3Q: Do you see the vibrational model gaining further acceptance and eventually becoming the accepted scientific explanation of the mechanics of scent?
CB: I get to answer that question this way: I don't care either way in as far as I found a terrific story and got to tell it. This scientist was, and is, brilliant, iconoclastic, hugely imaginative, difficult, earnest, stunningly interesting, quixotic, and terrific fun. His unusual theory was not just met with skepticism; established scientists in the field actively sought to repress it, acted juvenile about it, and were jaw-droppingly unprofessional and dishonest in their assessment of it. That's my story. I know nothing more about inelastic electron tunneling than I learned in writing Emperor, and I'm not a scientist. I'll be extremely interested when they find the answer, which may or may not be in my lifetime, but I would never prognosticate about the theory's acceptance or validity. As a journalist, that's not my job. My job is to describe events and reveal to the reader both the facts and wonder of the story.
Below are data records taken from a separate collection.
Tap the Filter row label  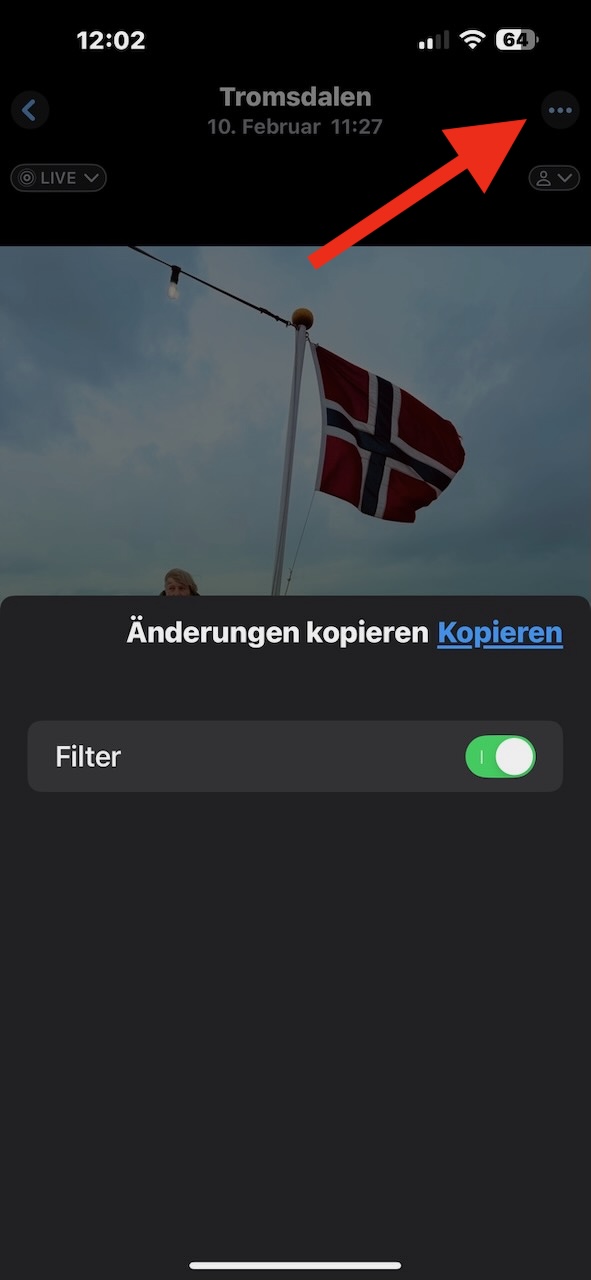88,757
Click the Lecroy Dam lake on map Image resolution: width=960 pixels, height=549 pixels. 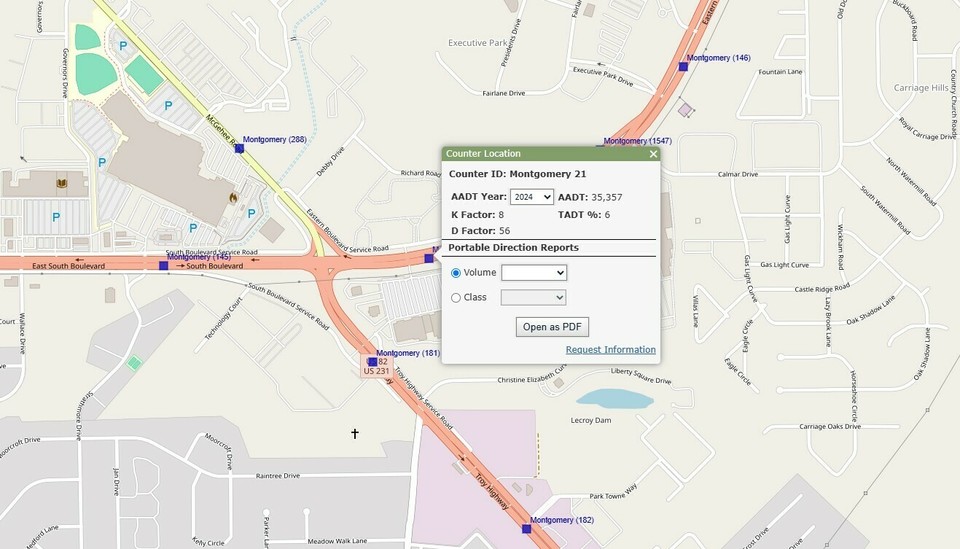(614, 399)
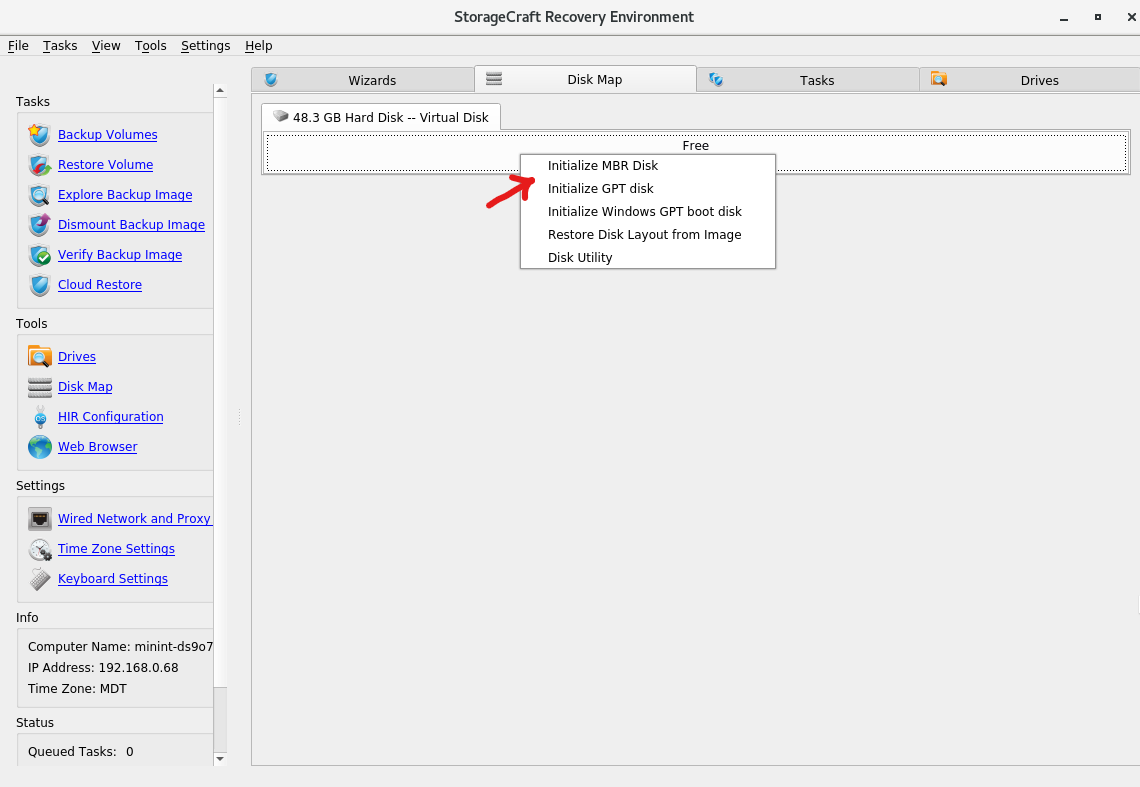Click the Cloud Restore shield icon
Image resolution: width=1140 pixels, height=787 pixels.
pyautogui.click(x=38, y=285)
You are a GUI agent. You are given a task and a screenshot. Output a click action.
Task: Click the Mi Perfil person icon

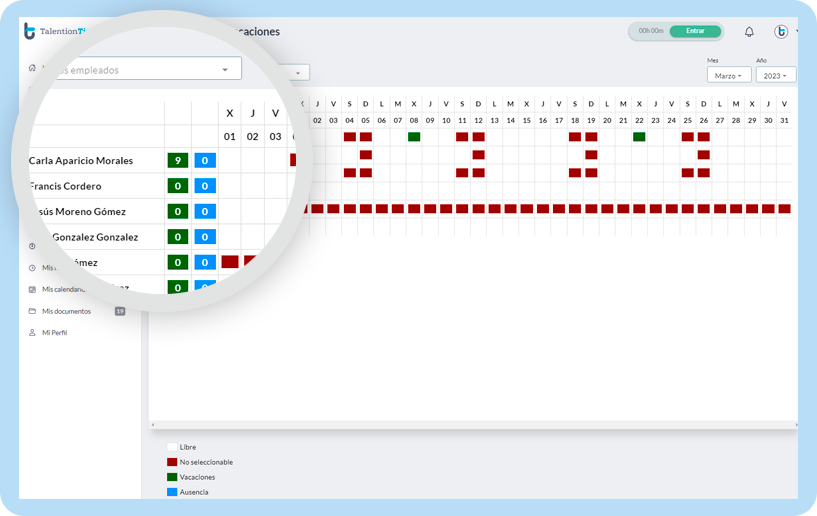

3Q: What is the single worst thing you have ever smelled, and what is the worst scent you have ever heard described?
CB: There are a lot of worst things. There are some smells in the streets of New York, in Mumbai, in Tokyo that are hideous. The smell of natto, Japanese fermented soy bean, is horrible, so it durian fruit in the Philippines and (why I have no idea) the smell in the RER trains in Paris, which smells like the Comme des Garcons brutalist perfume "Odeur 53," burning rubber, charred metal, stale air, and melting plastic. I can't believe people ride that train every day. As for the worst perfume -- I assume you're asking me about a perfume -- the worst may is probably Malibu, which was created for Pamela Anderson. It was much, much worse than almost any scent made for a basic shampoo. Pretty shocking. I gave it zero stars in The Times, and it's the only time I wished there was a negative 1.
Many thanks to the interviewee for his assistance and advice!